Jetzt tritt ein neuer Rächer an die Öffentlichkeit, der das Sudern als Waffe gegen die Mächtigen dieser Welt auf eine Ebene hebt, die wir bislang nicht für möglich gehalten hätten. Er führt genau die Revolution fort, die sich im August bereits ankündigte, als eine Seniorin einen Lebkuchen-Aufsteller im Laden angezündet hat, um ihren Unmut gegenüber dem frühzeitigen Weihnachtsvorverkauf Luft auszudrücken: Den Feldzug gegen das entmenschlichte Übel in Gestalt von Supermarktketten.

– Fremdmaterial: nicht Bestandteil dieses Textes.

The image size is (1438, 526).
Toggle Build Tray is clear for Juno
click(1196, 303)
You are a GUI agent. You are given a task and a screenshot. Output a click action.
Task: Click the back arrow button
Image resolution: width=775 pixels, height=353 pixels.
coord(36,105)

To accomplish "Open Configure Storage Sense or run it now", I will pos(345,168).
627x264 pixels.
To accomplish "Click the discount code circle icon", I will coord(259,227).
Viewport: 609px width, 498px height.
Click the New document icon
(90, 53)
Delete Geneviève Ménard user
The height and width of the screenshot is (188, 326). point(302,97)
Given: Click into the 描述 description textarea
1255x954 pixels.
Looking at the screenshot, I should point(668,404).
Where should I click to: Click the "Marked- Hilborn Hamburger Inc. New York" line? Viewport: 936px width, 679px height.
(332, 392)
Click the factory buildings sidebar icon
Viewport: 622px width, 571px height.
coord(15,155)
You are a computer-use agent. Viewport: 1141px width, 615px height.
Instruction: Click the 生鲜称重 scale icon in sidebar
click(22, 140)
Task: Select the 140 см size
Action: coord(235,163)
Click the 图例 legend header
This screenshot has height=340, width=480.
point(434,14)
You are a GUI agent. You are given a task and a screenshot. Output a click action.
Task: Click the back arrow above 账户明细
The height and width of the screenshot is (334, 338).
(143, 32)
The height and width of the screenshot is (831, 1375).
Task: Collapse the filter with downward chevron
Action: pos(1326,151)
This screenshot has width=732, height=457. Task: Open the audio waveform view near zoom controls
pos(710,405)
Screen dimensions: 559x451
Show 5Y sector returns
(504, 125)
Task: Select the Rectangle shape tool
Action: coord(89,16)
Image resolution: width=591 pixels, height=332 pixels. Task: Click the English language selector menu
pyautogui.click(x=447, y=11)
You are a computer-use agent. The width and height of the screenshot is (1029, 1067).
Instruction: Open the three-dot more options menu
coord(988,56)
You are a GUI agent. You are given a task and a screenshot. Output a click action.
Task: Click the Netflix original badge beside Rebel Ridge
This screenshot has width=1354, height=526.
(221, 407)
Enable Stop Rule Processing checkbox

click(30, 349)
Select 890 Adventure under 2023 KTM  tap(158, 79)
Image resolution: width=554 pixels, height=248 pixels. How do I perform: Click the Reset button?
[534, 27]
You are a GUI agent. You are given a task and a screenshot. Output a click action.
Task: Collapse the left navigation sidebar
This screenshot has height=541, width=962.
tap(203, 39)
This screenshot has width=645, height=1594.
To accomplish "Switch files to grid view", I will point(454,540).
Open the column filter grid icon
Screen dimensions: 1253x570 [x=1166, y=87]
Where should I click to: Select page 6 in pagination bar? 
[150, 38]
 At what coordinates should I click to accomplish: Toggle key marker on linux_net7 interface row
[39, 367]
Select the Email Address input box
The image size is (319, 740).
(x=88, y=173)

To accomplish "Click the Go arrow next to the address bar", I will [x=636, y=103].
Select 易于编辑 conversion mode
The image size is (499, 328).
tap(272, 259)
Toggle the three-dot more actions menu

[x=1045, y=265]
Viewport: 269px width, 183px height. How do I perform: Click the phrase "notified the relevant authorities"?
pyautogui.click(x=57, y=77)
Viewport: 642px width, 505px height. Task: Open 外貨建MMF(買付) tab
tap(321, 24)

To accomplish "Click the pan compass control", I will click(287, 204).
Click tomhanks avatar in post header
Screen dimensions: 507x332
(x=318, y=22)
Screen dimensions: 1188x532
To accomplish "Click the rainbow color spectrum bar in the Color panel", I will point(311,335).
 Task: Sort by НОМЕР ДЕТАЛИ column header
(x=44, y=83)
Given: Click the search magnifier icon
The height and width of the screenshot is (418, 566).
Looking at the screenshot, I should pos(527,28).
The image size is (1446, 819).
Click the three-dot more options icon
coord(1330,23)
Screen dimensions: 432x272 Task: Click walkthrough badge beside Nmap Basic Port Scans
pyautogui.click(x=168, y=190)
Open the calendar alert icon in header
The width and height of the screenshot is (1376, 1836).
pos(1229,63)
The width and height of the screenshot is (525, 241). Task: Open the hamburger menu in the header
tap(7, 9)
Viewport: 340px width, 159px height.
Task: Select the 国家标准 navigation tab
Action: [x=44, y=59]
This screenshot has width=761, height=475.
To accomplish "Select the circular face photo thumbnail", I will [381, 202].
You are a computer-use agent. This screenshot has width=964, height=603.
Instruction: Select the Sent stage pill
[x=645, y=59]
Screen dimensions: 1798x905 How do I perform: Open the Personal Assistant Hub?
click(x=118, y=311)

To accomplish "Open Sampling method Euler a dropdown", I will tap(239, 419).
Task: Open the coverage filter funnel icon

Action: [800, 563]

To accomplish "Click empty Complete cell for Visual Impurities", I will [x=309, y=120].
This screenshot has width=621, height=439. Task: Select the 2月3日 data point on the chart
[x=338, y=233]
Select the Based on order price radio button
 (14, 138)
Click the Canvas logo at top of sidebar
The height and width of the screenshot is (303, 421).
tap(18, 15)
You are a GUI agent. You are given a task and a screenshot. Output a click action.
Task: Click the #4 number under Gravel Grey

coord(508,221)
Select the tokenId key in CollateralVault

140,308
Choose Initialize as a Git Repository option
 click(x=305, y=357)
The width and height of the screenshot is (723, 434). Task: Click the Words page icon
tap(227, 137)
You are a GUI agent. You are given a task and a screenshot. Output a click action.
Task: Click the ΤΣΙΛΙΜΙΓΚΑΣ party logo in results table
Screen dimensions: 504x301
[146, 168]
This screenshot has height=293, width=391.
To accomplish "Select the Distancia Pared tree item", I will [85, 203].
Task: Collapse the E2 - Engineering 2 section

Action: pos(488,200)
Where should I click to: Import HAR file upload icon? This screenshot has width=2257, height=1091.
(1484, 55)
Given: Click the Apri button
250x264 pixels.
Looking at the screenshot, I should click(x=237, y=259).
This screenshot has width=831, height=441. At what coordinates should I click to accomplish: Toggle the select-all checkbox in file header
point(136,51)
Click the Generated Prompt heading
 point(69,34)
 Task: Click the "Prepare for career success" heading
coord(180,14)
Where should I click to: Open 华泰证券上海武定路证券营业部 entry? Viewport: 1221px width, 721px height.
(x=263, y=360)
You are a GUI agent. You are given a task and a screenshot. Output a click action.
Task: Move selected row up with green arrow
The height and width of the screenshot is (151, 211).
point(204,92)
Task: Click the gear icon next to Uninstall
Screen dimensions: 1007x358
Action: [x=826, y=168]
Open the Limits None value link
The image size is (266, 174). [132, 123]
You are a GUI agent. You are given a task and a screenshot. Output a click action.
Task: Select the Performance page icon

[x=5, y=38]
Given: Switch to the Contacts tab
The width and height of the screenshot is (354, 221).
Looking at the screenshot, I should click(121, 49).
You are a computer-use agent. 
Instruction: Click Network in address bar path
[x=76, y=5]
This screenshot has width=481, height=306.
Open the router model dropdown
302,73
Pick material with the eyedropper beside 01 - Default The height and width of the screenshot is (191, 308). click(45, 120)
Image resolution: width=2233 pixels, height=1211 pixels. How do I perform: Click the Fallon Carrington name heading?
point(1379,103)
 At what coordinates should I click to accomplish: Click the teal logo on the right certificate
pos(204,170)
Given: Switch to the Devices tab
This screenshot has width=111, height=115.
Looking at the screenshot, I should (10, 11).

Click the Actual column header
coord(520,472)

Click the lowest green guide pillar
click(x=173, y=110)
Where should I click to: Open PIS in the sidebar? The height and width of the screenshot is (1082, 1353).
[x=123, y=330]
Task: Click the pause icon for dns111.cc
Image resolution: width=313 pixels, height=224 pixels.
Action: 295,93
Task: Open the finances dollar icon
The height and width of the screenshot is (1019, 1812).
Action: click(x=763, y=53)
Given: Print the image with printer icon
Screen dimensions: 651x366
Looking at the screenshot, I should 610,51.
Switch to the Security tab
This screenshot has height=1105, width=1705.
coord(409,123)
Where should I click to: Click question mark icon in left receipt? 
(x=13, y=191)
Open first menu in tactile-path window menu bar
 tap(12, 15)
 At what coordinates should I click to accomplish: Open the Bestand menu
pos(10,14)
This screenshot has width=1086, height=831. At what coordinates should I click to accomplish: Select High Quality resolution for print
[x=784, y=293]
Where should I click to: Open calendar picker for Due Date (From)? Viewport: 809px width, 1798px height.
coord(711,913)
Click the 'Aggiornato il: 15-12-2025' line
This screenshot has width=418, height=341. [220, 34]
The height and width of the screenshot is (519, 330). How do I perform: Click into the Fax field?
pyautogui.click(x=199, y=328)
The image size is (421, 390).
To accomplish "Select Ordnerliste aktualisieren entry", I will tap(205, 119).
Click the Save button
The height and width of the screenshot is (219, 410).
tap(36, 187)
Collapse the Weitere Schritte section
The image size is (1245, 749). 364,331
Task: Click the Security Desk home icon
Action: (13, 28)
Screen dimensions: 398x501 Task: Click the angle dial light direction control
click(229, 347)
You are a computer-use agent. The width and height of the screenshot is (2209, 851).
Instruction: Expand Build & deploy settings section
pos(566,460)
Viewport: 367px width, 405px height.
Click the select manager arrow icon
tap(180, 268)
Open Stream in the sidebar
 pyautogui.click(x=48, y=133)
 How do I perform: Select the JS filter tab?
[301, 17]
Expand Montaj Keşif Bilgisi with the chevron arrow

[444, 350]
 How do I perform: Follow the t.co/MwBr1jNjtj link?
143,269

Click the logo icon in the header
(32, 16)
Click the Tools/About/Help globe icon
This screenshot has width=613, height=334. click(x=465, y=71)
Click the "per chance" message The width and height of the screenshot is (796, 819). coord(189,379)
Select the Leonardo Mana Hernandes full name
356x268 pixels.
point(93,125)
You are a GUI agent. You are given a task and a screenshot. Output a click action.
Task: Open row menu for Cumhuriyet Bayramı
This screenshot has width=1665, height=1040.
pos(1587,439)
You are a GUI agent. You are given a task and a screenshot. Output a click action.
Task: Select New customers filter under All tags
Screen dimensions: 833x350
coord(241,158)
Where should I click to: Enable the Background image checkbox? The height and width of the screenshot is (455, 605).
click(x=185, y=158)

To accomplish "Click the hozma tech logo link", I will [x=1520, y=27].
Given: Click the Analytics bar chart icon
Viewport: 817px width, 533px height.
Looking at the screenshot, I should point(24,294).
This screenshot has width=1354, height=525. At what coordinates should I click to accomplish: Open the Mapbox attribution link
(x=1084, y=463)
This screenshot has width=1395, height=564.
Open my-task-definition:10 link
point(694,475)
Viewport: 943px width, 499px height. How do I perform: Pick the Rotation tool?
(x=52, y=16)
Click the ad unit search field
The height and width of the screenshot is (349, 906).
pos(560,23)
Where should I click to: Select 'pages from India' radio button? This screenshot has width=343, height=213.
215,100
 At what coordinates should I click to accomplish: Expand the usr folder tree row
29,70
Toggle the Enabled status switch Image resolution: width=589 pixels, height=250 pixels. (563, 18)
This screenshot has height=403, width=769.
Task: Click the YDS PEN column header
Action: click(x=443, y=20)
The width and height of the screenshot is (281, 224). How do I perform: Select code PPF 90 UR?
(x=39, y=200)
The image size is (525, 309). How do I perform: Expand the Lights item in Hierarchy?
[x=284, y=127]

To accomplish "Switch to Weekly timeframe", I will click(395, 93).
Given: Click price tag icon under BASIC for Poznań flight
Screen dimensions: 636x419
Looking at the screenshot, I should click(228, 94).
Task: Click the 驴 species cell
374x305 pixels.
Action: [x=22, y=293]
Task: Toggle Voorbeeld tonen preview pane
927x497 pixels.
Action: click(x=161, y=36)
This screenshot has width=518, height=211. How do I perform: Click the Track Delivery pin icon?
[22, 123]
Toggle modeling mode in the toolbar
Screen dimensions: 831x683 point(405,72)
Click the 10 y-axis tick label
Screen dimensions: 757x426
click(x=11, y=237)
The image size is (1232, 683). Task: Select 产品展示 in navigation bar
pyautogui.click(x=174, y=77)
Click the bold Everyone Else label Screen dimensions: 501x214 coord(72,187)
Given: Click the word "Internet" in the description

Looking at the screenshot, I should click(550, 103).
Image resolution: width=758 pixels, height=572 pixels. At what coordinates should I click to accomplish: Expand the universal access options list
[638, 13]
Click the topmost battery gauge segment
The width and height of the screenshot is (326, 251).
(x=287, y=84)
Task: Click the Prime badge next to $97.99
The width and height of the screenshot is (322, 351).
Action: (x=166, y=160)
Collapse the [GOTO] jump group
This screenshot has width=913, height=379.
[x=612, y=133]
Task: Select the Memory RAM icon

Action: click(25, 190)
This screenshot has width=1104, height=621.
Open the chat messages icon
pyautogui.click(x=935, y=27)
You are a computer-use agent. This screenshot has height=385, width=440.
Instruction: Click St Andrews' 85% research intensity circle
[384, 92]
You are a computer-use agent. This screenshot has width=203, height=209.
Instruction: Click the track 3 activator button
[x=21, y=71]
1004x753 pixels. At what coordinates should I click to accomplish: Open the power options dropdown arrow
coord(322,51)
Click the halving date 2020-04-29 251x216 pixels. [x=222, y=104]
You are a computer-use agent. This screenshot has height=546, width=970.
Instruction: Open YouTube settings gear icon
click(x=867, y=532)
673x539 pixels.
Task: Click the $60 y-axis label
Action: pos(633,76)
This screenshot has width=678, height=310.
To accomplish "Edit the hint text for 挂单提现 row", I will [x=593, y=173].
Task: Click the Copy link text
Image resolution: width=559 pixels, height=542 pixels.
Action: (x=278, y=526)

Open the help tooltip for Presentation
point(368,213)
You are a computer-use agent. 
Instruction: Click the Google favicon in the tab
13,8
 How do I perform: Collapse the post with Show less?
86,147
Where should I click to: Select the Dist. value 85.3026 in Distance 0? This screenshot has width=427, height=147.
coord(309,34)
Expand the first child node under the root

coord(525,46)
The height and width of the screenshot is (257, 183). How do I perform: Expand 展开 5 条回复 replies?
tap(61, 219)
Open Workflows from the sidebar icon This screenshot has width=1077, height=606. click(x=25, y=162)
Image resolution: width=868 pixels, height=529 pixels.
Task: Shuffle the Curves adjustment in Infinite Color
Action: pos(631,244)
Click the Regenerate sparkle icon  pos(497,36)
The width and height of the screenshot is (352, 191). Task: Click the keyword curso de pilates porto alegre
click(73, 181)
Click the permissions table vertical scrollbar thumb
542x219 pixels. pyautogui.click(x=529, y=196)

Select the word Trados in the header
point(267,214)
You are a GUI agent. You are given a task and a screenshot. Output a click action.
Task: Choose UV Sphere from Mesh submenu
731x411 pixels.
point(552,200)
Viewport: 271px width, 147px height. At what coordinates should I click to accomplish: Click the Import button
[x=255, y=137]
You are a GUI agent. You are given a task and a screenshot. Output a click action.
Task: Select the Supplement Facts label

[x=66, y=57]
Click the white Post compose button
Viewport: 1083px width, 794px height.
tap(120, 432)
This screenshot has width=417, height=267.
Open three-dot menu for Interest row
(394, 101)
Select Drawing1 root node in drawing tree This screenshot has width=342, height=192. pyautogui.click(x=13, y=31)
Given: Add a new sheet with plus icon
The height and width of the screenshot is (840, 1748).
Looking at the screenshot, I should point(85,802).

Dieser stolze Ritter der Entrechteten ist Zielpunkt-Stammkunde und Heute-Leser Hans. Und Hans kann's—Wutbürger-Style. Was bisher geschah: Wie am vergangenen Mittwoch bekannt wurde, ist die Supermarktkette Zielpunkt insolvent. Den Mitarbeitern wurde bisher weder ihr November-Gehalt, noch Weihnachtsgeld ausbezahlt—was zugegebenermaßen ziemlich beschissen für die 2500 Betroffenen ist. Sie müssen sich nun selbst darum kümmern, dass sie vom Insolvenzentgelt-Fonds das Geld bekommen, das ihnen zusteht und auf das sie ziemlich wahrscheinlich nicht einfach so verzichten können—schon gar nicht vor Weihnachten.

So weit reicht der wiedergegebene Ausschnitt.